So, there I was, minding my own business in the middle of Whitehall, the kids were warmly wrapped in a cosy sheet that just happened to have the 1st article of the Declaration of Human Rights painted on it. It was, to all intents and purposes, a perfectly ordinary Sunday.

Through the throng, there came a little man. ‘Quelqu’un qui parle Francais?’ he pleaded. ‘Personne?’
Well, me – obviously. I do. I have a string of translations to my name – fascinating stuff, too. Thirteen volumes. If you want to know anything at all about robot spot welding, I’m your woman. CAD/CAM – easy peasy. Remote control and proprioception – pas de probleme. Of course, this was all about 20 years ago, but still. So I stepped forward.
‘Oui, m’sieur. Je parle Francais. Je peux vous aider?’
Well, it transpired that he was not a Frenchman in distress. What he really wanted was an interview for French radio on what was going on. I was now in too far to get out, so plunged on – recklessly.
It’s amazing, isn’t it, just how blank your mind goes when someone puts you on the spot. Particularly in another language. I think I may have said that Gordon Brown was a ladle. And I’m pretty certain that I expressed nothing but disdain for the people who were carrying the Olympic teatowel that day.
I forgot to ask him what channel the interview was going out on. Probably just as well. But if anyone did hear it – please, don’t tell me what else I got wrong.
chunque said,
April 23, 2008 at 9:08 pm
This is hilarious! Check out my take on pop culture:
http://www.stuffwhitedbagslike.wordpress.com
Denguy said,
April 24, 2008 at 1:59 am
Hey, I haven’t been here in a bit, I’ve forgotten what a rebel you are.
AlphaDogMa said,
April 24, 2008 at 4:24 am
I’m sure you are witty in many many languages. Pig latin, for instance.
Corgimom said,
April 25, 2008 at 8:38 pm
Near as I can tell, Gordon Brown IS a ladle–and a danged small one at that!
James S said,
April 26, 2008 at 4:27 pm
I do like the idea of an Olympic Tea Towel – Perhaps it should dry an item for each event in every country it ‘rests’.
It would make very interesting telly watching protesters trying to wrestle the tea-towel from its official tea towel bearer.
In places of repression they could carry it in disguise i.e. masquerading as a dish-cloth or hand-towel.
the official start and finish could be the drying of a greek Urn or, in the 2008 case, a china tea-pot.
Sorry – my imagination ran away.
Hope you had a uneventful protest.
Vive le (what is the French for tea-towel – where is Petite Anglaise when you need her.
Tim Footman said,
April 27, 2008 at 12:36 pm
I had a similar experience in Edinburgh once, although the bloke doing the interviewing was supposedly speaking my native language. To be fair, I was very drunk, and I don’t think the TV man was fit to operate heavy machinery either.

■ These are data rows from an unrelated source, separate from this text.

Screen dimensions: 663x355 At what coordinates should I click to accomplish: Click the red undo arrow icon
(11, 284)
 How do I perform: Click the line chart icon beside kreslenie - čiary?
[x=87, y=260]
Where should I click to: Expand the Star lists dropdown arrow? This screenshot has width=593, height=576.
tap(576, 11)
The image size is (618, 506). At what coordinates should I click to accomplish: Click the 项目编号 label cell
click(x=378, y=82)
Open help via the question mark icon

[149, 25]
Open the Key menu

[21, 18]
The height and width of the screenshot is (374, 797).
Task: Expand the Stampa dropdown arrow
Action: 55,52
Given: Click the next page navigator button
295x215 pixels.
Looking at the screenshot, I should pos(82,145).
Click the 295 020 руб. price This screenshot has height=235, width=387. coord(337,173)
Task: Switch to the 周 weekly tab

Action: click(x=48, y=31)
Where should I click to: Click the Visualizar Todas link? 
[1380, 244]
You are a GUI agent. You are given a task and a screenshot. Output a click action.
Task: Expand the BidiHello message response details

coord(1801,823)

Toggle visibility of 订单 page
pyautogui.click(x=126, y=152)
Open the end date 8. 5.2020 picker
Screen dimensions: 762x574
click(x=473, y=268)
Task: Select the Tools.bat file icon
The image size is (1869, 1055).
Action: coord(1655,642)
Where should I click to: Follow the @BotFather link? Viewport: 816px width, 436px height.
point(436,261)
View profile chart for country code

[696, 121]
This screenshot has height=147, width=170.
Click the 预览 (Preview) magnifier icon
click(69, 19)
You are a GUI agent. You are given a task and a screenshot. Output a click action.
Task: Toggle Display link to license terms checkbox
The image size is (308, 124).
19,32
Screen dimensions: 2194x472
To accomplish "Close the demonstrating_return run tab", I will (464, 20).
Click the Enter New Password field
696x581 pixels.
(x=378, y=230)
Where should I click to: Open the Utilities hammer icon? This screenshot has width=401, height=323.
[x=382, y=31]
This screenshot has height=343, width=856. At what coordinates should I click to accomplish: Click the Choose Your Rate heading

I do wonder if the clip is ever rolled out on ‘It’ll Be All Reet On The Neet, The Noo’ with Dennis McNordern.
meredic said,
April 27, 2008 at 8:27 pm
I remember once telling a french family, after a stupendous feast, that I was absolutely full. Patting my stomach to emphasise the point.
After a brief stunned silence, a wag at the table asked me if I knew who the father was….
Pig in the Kitchen said,
May 10, 2008 at 2:05 pm
too funny! Spot on with Gordon Brown being a louche…!
Pigx
Frog in the Field said,
May 11, 2008 at 6:55 am
HAHAAAA!
Very very funny!
What’s Pig doing here?
Is she stalking me again??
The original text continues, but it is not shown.